The data synchronization method can use the above method completely, adopt the synchronous indication signal, or use RAM, FIFO cache. There are two ways to find the data header. The first one is very simple. It can transmit an indication signal of the start position of the data. For some systems, especially asynchronous systems, a synchronization code is often inserted in the data (such as training. Sequence), the receiving end can detect the "head" of the data after the state machine detects the synchronization code. This is called "blind detection".

The upper-level data and the current-level clock are asynchronous, that is, the clocks of the upper-level chip or module and the current-level chip or module are asynchronous clock domains.

In the previous input data synchronization has been briefly introduced a principle: If the input data beat and the same level of chip processing clock, you can directly use the main chip of the chip input data register sampling to complete the input data synchronization If the input data and the processing clock of this stage chip are asynchronous, especially when the frequency does not match, only the register data is sampled twice by the processing clock on the input data to complete the synchronization of the input data. It should be noted that the data of the asynchronous clock domain is sampled twice by the register, and its role is to effectively prevent the propagation of the metastable state (data state instability), so that the data processed by the subsequent stage circuits are all valid levels. However, this method does not guarantee that the data after the two-stage register is sampled is the correct level. In this way, the processing generally generates a certain amount of error level data. So it only applies to functional units that are insensitive to small errors.

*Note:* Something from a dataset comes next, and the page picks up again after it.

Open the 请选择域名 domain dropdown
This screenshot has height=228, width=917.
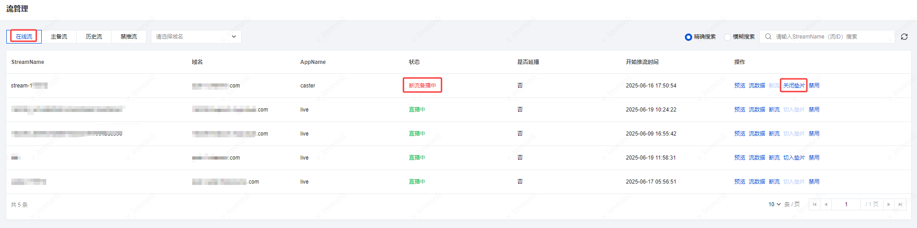(196, 37)
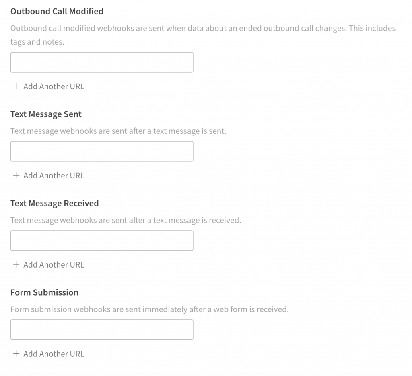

In order to prevent the asynchronous clock domain from generating erroneous sampling levels, RAM and FIFO buffers are generally used to perform data conversion in the asynchronous clock domain. The most commonly used buffer unit is DPRAM, which uses the upper clock to write data at the input port and the current clock at the output port. This facilitates the exchange of data between the asynchronous clock domains.

2. Does design data interface synchronization need to add constraints?

It is advisable to add appropriate constraints, especially for high-speed designs. It is necessary to add corresponding constraints on the cycle, setup, and hold time.

There are two points to the effect of the additional constraints here:

a. Improve the working frequency of the design to meet the interface data synchronization requirements. Logic synthesis, mapping, placement, and routing can be controlled through additional cycle, setup, and hold time constraints to reduce logic and routing delays, thereby increasing operating frequency and meeting interface data synchronization requirements.

b. Obtain the correct timing analysis report. Almost all FPGA design platforms include static timing analysis tools that can be used to obtain timing analysis reports after mapping or placement and routing to evaluate the performance of the design. Static timing analysis tools use constraints as a criterion to determine whether the timing meets the design requirements. Therefore, the designer is required to input the constraints correctly so that the static timing analysis tool can output the correct timing analysis report.

Common constraints related to Xilinx and data interfaces include Period, OFFSET_IN_BEFORE, OFFSET_IN_AFTER, OFFSET_OUT_BEFORE, and OFFSET_OUT_AFTER. Altera's common constraints related to data interfaces include Period, tsu, tH, and tco.